Степан, мгновенье поколебавшись, прошел за ковровую занавесь, сразу же опустившуюся за его спиной, сел за небольшой стол, покрытый чистой вышитой скатертью и уставленный серебряной посудой.
– Что за дело у тебя ко мне, Пафнутьич? – после короткого молчания обратился он к старику.
Пафнутьич, широко известный в определенных кругах под прозвищем Чума, которое он вполне обоснованно заслужил потом и кровью, частично своей, но в основном – чужой, сидел, опустив глаза, откинувшись к стене, барабаня пальцами по столу.

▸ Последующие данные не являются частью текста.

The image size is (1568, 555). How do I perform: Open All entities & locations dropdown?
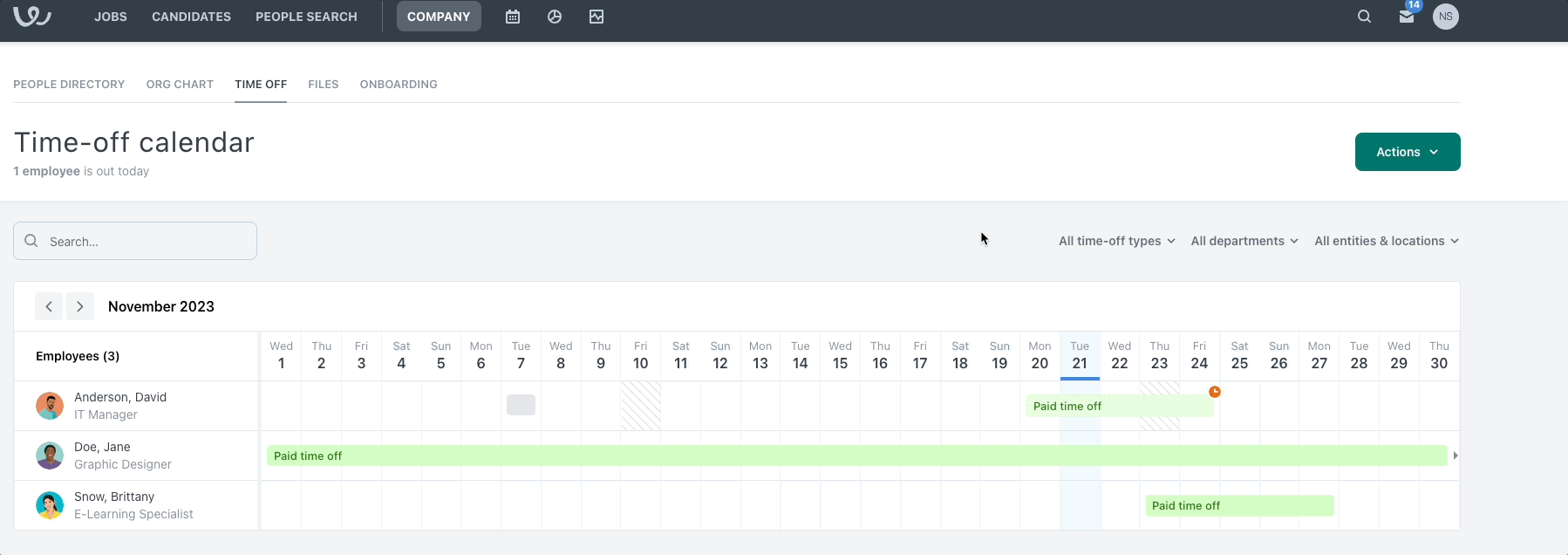pyautogui.click(x=1386, y=241)
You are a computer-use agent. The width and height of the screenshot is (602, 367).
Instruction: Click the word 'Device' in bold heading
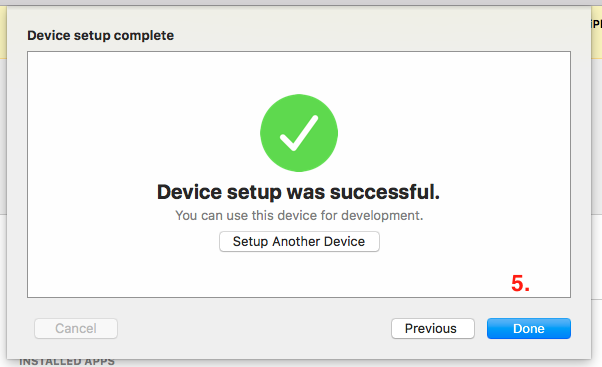click(x=189, y=192)
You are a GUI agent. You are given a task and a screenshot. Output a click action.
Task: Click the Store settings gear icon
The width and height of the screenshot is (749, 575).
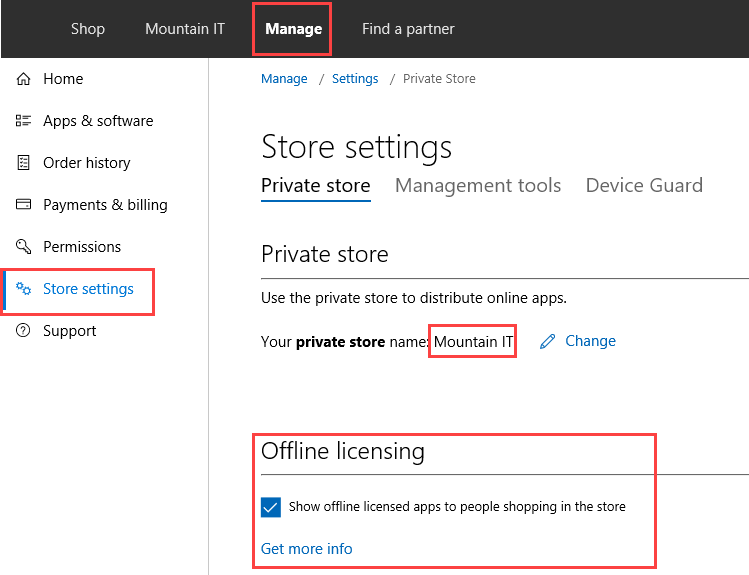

– Уж и не знаю, говорить или помолчать, Степушка, – с расстановкой, как бы размышляя про себя, произнес он. – Ну, да ладно, для тебя уж возьму я грех на душу! – Он с неожиданной теплотой во взоре посмотрел на стражника.
Весьма уважаемый коллегами-разбойниками атаман Чума действительно относился к стражнику Степану по-особенному и даже помогал ему, насколько это было возможно, учитывая прямо противоположную направленность их деятельности. Данным обстоятельством в некоторой степени и объяснялся тот факт, что Степан смог навести порядок в слободке и остаться при этом в живых. Люди, которые могли бы объяснить причину такого отношения разбойника к стражнику, уже давно погибли. Только двое – сам Чума и Степан – могли бы рассказать историю их взаимоотношений, но, естественно, они не собирались этого делать.
И Михась, и Клоня опытным глазом правильно определили некоторые казацкие приемы стражника. Действительно, в юности Степан, покинув родную Москву, подался к казакам и ходил с ними за синие моря в бусурманские страны отнюдь не с целью географических экскурсий. Именно находясь в составе ограниченного контингента казацких войск в Туретчине, Степан и встретился с Пафнутьичем (тогда еще не Чумой, а просто опытным казаком) и его сыном. Молодые парни подружились. В одном из набегов передовой отряд, в котором числились друзья, был разбит в ночной схватке. Сына Пафнутьича ранили, но Степан, сам легко раненный, не бросил его, отбил у турок и несколько дней тащил на себе через плавни, а затем на добытом с боем челне привез в стан казаков. Несколько дней, вместе с Пафнутьичем, Степа, едва державшийся на ногах, не отходил от постели раненого друга. Молодой казак умер. Безутешный Пафнутьич, собрав небольшой отряд, отправился мстить, навсегда унося в своем сердце благодарность к Степе, оставшемуся в лагере из-за слабости сил. Здесь их пути разошлись. Степан вернулся в родной город и поступил в московскую стражу, успешно применяя на службе ценные навыки, приобретенные у казаков. Где был и что делал Пафнутьич в последние годы, в точности неизвестно, но через некоторое время появилась на Москве отчаянная шайка, имя главаря которой – Чума – произносили шепотом. Сам Пафнутьич, особо не скрываясь, поскольку не пойман – не вор, довольно открыто разгуливал по Москве. Ловить его почему-то особо и не собирались, то ли из-за страха, то ли из-за отсутствия доказательств: охотников доносить на него почему-то не находилось. Он довольно быстро нашел Степана, встретил его в этом самом кабаке, где они находились сейчас. Как бы по молчаливому уговору, бывшие казаки ничего не спросили друг у друга, только выпили за упокой души сына и друга. Однако с тех пор Степану, уже с трудом отбивавшемуся от мести прижатых им слободских злодеев, странным образом стало не в пример легче выполнять служебные обязанности.